§ **Record extracts**
**********
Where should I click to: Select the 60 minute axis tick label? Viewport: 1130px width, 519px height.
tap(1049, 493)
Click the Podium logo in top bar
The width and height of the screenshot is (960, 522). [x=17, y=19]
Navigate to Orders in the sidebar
**********
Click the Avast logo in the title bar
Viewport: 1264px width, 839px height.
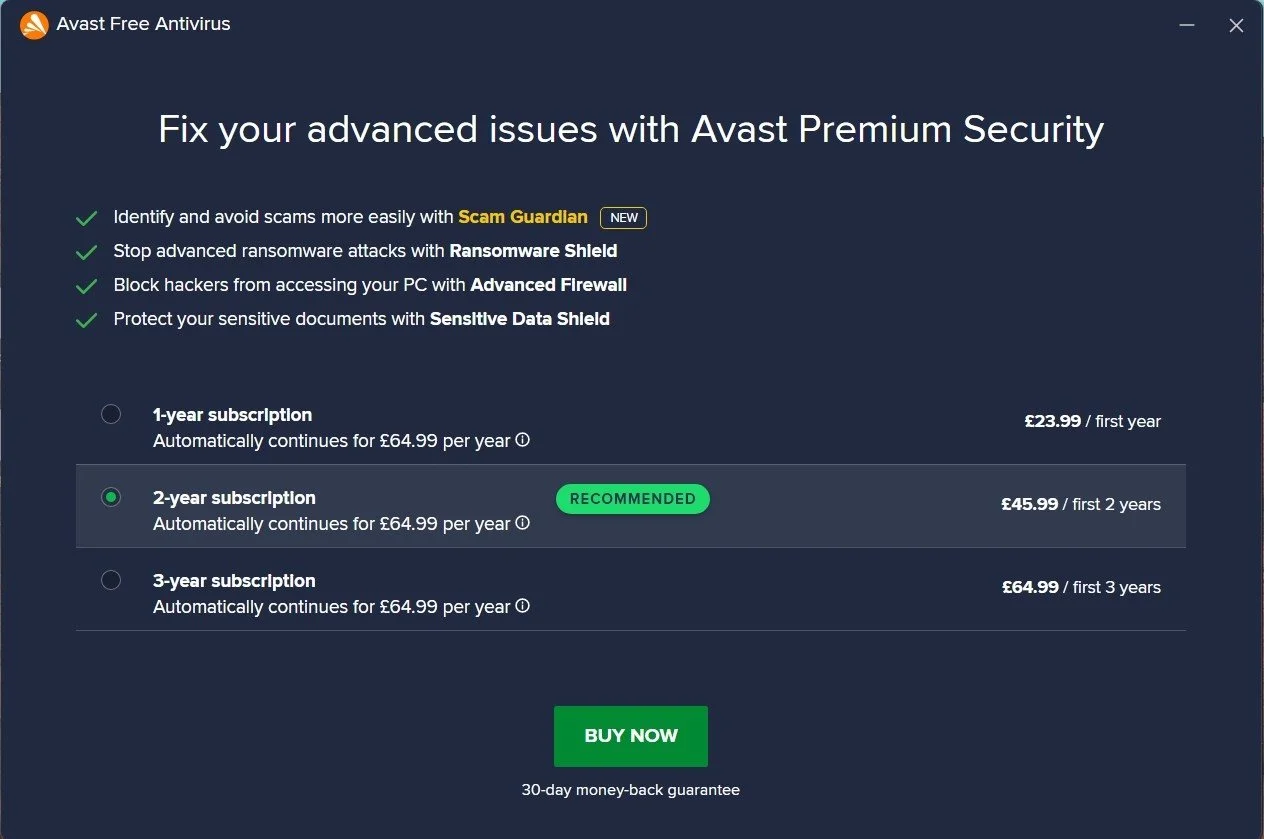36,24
**********
Reproduce, word for word, the rows from the one containing "Where should I" through the one containing "Navigate to Orders in the sidebar", including both.

Where should I click to: Select the 60 minute axis tick label? Viewport: 1130px width, 519px height.
tap(1049, 493)
Click the Podium logo in top bar
The width and height of the screenshot is (960, 522). [x=17, y=19]
Navigate to Orders in the sidebar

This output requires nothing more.